Shadows in Photoshop (CS4)
December 26, 2018
EDIT: THERE IS A NEW AND BETTER TUTORIAL HERE… CHECK IT OUT!
Due to popular demand, another shadowing tutorial!! I used to have Photoshop Elements and was so excited when I upgraded to Photoshop CS4 earlier this year. The added benefits were well worth the upgrade (and I got a ridiculous student discount so I didn’t spend a fortune)! I absolutely LOVE the advanced shadowing options that CS4 offers over PSE.
So, first I’d love to give you all a set of SHADOW STYLES I just saved!!
Please feel free to use them on your scrapbook pages/projects and you may use them for commercial use in the following ways: to create pre-shadowed elements for your kits, on quick pages, and on your shop previews!! You absolutely may not sell them as styles or distribute them. K? Cool. I have no idea what versions of PS these will work in… I’m betting AT LEAST CS3 and CS4… not sure about the others but feel free to try them if you have a different version and let me know how they work!
So, the set has 6 different shadow options: (1) Low shadow for non-bulky items like paper layers, (2) higher, larger shadow for bulky/large elements, (3) shadow for smaller elements, (4) shadow for string or other such thin elements, (5) shadow for transparent/acrylic items, and (6) very low shadow for slight definition on the opposite edges (I’ll explain later…lol).
I set the lighting angle around -44 degrees because I like when the shadows are cast toward the upper left. Most of the time, I set my shadow’s blending mode to LINEAR BURN. I like this setting because the shadow will pick up the color of the layer(s) beneath it. Shadows in real life are not all black. Linear burn does not always work well though. You’ll notice that on very dark shades (like black or navy blue), the shadow will be really strong. You can change the blend mode to find something that works better or take the opacity of the shadow way down. Other colors can be a little tricky too (like pastel yellow). So, just use these styles as a starting point and tweak them as needed for each page you do. There is no “one size fits all” when it comes to shadows!
So, here are some elements that I applied these styles too. I used the bulky style for the flower and the shell, the paper/low style for the paper waves, the strong shadow on the string, and the “smaller elements” shadow on the sea star. (some of the screenshots are clickable to give you a better view!)
Lookin’ pretty good… but let’s take this further. The string is really popular right now, so I’ll show you how I do string shadows. So, I have the drop shadow style applied to the string element. Next, I’m going to put the shadow on its own layer. Simply right click on the fx icon next to the layer in the layers palette and select “Create layer.” The shadow will now be on the layer below the element.
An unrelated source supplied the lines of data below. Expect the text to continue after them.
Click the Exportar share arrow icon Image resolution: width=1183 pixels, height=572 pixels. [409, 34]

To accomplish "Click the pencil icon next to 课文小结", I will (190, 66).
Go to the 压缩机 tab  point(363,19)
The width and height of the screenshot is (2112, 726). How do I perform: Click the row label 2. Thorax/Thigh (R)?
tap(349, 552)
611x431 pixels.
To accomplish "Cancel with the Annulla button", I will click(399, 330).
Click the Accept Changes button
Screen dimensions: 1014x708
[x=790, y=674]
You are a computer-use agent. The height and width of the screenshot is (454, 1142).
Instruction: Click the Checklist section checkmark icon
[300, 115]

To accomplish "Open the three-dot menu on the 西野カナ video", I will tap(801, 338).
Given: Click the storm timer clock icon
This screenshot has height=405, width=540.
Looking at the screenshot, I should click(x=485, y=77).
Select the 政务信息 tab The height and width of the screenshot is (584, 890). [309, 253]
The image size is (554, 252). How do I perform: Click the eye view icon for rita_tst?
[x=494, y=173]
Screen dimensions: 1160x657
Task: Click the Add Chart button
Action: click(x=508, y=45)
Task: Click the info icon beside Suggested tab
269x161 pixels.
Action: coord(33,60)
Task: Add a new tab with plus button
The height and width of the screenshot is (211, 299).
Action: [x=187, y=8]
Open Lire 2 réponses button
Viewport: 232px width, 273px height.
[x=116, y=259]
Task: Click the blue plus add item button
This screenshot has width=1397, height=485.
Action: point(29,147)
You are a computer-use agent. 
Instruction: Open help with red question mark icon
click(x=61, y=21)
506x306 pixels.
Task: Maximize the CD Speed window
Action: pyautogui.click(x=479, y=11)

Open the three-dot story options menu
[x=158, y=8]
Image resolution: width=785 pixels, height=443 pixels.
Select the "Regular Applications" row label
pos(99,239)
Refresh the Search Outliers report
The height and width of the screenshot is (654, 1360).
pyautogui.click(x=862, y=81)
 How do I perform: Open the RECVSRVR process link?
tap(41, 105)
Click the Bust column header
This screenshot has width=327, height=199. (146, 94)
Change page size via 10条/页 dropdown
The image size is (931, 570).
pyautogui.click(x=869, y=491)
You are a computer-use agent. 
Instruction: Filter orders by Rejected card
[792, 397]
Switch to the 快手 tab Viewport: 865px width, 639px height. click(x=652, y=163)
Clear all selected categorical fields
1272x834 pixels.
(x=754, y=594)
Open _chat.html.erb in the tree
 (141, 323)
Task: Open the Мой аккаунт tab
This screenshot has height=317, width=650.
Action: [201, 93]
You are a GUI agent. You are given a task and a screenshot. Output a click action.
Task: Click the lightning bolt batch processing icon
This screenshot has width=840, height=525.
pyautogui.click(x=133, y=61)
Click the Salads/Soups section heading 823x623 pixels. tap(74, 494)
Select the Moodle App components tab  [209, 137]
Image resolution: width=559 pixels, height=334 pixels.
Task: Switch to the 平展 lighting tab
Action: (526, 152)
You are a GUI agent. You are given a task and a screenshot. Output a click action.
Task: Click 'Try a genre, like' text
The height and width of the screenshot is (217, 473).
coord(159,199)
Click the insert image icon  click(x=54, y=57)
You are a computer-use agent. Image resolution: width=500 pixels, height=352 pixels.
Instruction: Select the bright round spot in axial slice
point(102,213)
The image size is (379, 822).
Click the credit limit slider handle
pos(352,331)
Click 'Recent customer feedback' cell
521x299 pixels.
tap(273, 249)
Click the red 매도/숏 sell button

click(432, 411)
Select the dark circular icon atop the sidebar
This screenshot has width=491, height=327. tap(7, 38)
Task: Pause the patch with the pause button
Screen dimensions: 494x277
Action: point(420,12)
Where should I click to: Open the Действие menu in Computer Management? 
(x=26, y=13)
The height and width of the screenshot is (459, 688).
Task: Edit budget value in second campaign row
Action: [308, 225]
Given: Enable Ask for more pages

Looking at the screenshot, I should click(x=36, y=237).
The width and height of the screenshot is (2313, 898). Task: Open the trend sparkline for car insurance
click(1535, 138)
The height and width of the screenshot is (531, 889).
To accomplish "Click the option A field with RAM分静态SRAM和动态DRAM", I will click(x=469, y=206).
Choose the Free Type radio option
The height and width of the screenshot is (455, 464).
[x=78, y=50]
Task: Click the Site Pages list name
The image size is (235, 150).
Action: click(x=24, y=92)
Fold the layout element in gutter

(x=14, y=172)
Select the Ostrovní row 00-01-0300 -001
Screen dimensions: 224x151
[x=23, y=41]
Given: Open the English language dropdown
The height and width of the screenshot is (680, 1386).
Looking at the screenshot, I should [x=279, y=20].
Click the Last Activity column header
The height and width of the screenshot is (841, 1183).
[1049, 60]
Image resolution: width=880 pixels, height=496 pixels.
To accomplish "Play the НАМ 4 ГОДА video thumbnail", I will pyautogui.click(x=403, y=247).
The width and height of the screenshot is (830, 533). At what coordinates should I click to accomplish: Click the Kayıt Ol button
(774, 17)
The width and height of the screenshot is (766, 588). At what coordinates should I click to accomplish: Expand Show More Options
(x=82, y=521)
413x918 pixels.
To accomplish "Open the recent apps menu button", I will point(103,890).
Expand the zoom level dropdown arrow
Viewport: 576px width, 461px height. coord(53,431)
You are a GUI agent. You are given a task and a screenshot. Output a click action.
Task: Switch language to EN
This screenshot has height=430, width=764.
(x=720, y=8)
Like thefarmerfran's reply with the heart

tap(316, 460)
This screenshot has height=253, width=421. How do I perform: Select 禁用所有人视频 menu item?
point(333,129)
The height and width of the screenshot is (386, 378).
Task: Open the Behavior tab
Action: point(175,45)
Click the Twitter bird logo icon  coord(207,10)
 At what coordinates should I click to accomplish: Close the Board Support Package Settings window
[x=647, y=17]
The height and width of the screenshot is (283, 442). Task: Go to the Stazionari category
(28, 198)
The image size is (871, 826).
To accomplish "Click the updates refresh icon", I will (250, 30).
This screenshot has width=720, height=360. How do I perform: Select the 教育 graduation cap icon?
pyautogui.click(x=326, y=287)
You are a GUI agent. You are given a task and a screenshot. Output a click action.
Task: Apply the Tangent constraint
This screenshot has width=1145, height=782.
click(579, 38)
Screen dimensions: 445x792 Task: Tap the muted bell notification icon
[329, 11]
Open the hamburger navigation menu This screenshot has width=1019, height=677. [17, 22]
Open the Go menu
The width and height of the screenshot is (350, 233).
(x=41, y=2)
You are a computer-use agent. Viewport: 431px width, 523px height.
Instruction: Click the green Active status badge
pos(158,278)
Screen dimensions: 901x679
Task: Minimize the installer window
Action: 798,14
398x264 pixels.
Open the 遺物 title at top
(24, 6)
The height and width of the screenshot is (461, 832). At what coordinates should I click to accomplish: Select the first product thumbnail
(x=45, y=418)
Now I want to warp the shadow so the string looks like it’s lifting off the page in some areas, but keep some of the string close to the page. Select the element’s shadow and hit CTRL+T to put it in Transform mode. Then click the Warp Tool icon along the toolbar at the top (see screenshot below) or go to EDIT>TRANSFORM>WARP.
You will notice that the shadow now has a different bounding box that is split into 9 sections. You can pull at the lines and points to warp the shadow the way you like it. Play with it to see how it affects your shadow.. in particular, play with the ends of the string’s shadow where you want the string ends to look like they’re lifting off the page.
I also wanted parts of the bow to look like they were lifting off the page so I played there too. Notice in this screenshot below how LINEAR BURN affects the shadow’s color. When it overlaps the orange, the shadow is orange… when it overlaps the blue, the shadow is blue! This is why I like to play with the blend mode of my shadows.
Once you’re done warping, hit enter to commit. I’ve also noticed that with real shadows, as an item gets farther away, the shadow gets softer. So, on the ends of the string where the shadow creates the illusion that the string is lifting up, I took an eraser set as a very soft, fuzzy brush with a low opacity (around 25%) and lightened up the shadow on those areas by brushing over those parts of the shadow layer. This step is completely optional.
Here’s the warping I did on the flower…. remember to put the shadow on its own layer first!
For this last step, I have to credit my CT member, Suzann, for giving me the idea. She noticed that in real life, the edges opposite the shadowed sides still have a little bit of definition to them. Look at the shell below. Notice that the bottom right edge just blends into the page and has no shading definition….
So, to add some definition to that other edge, I put the shadow on its own layer and then applied my “slight definition” shadow style to the shell element. Unlike the other styles in this set (which are at -44 degrees) this one is around 120 degrees so a small, light shadow is cast in the other direction. I like the little teeny bit of oomph it adds to my elements…
I especially love to do this on paper mats…
I hope this was helpful! I love playing with shadows… they make such a big difference on your pages! I hope you find the shadow styles helpful too.